Render the following sentence from the welfare reform text into Spanish: "This comment ties in with what I've often said about the need to re-educate employers."

**Text extract**.

* Start *

Wednesday 24 January 2018

"Increasingly rigid job and person specifications"

This had been a comment on "21st century welfare" chapter 2 "Problems with the current system", a link which was on the DWP's own website back in 2010 (however now removed - edit Jan 2018). Most of the discussion is about "rates of welfare dependency and poverty" and "work incentives being poor", ie part time hours on mininum wage with regard to top up benefits. So much discussion of welfare reform does centre on blaming (a) unemployed people for not being willing to take jobs (b) the complexity of the system preventing the ones who ARE willing from taking many lower paid and/or part time jobs. No mention of the employer's role in this equation! First there have to be the jobs to take though, difficult enough in the current climate, then factor in the willingness of employers to offer them to some people who may not meet the criteria 100%, and I'm not just talking about disability here. This comment ties in with what I've often said about the need to re-educate employers. The writer touches on "Increasingly rigid job and person specifications" and the "human resources driven ‘closed shop’ mentality of employers", I've often wondered that many 'human resources' bods sometimes don't pass applications to the line managers that they might actually be interested in if they were to see them. How many applications / interviewees are turned down having only been interviewed / application seen ONLY by an HR bod and not the manager who would be responsible for them if taken on? Very good post, and standing out in that it focuses on the employer for once.

* End *

**Excerpted data**.
* Start *

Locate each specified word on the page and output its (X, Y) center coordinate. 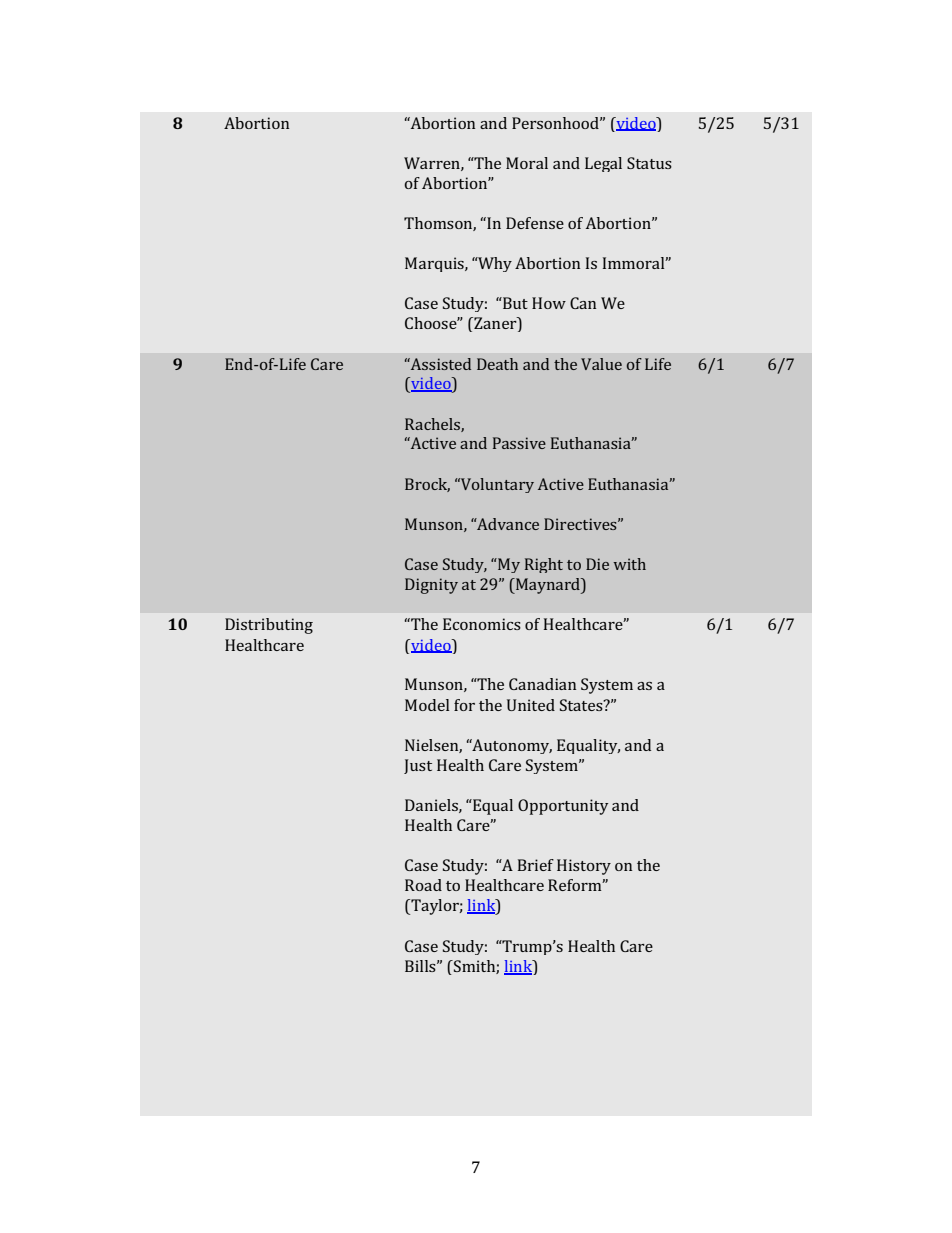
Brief (536, 865)
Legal (603, 164)
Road (423, 885)
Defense (535, 223)
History (584, 867)
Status (649, 163)
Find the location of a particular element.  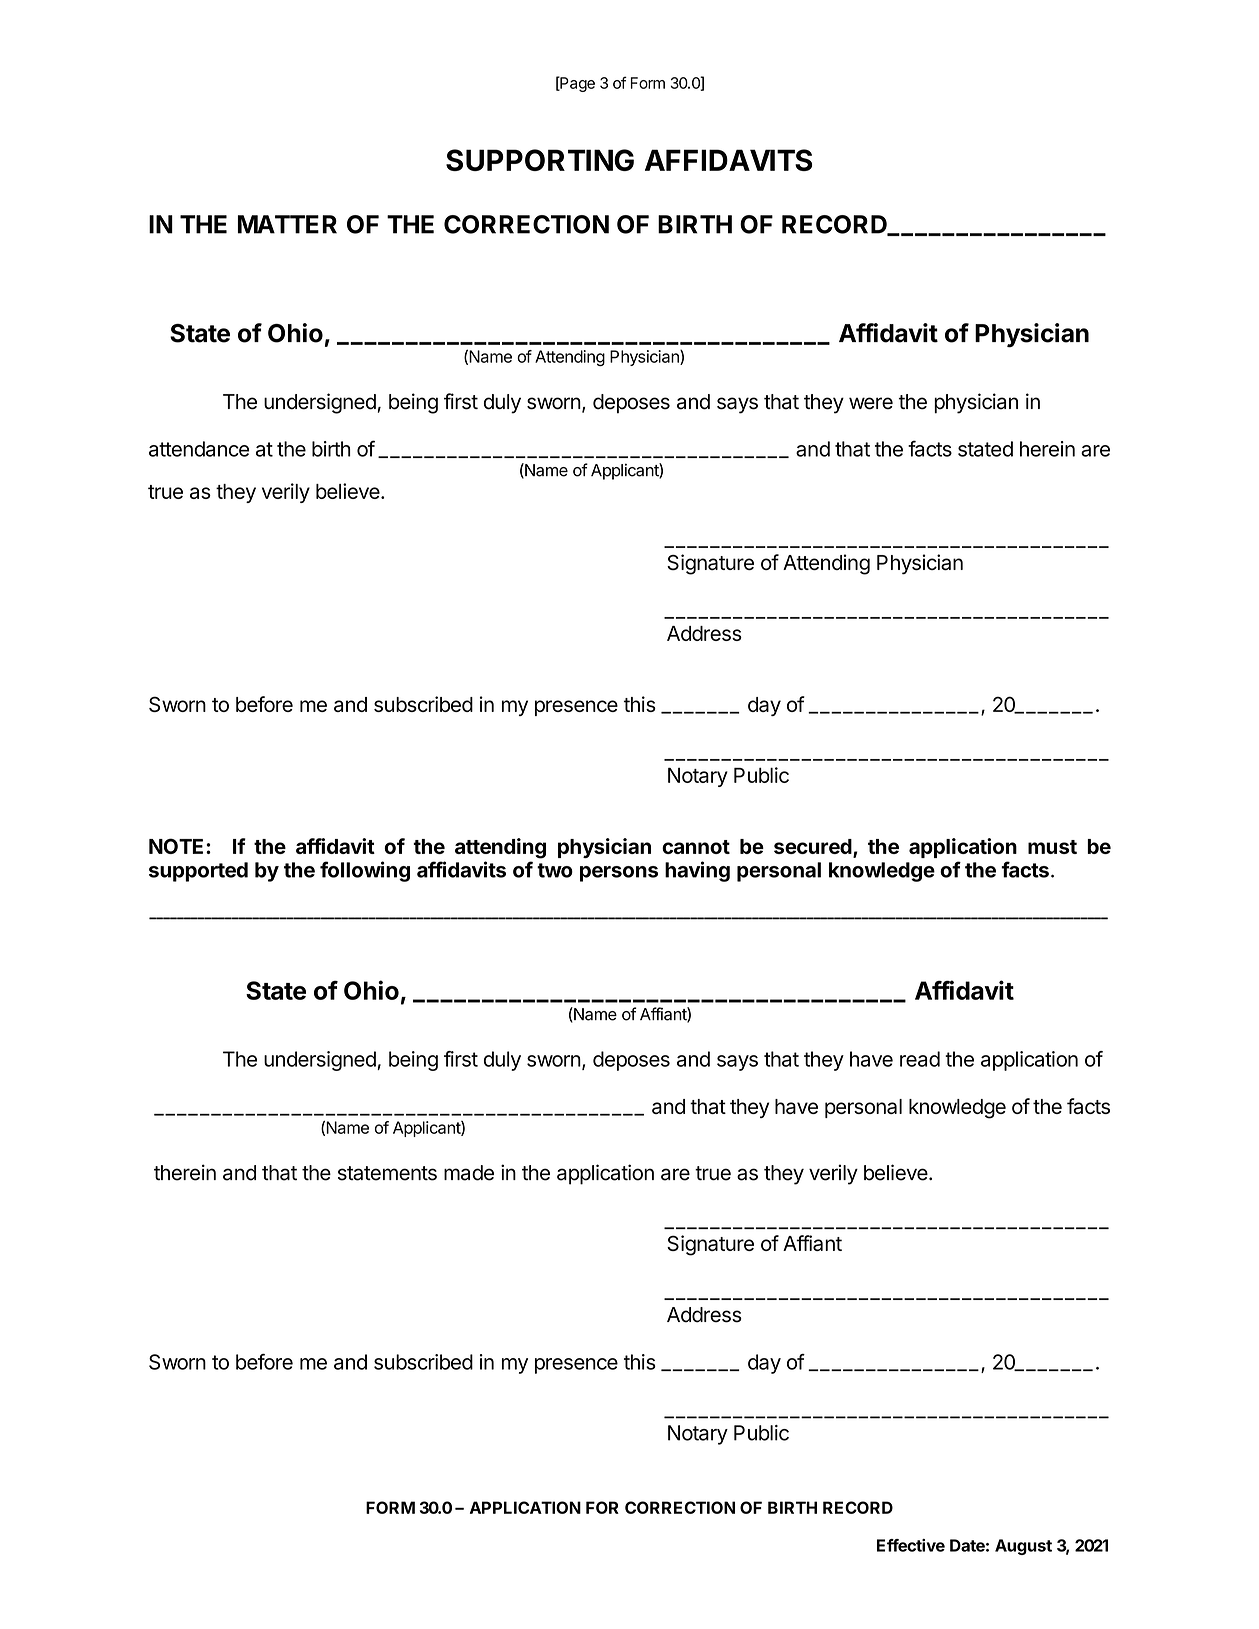

must is located at coordinates (1052, 847).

* End *

**Answer in full**. Este comentario se relaciona con lo que he dicho a menudo sobre la necesidad de reeducar a los empleadores.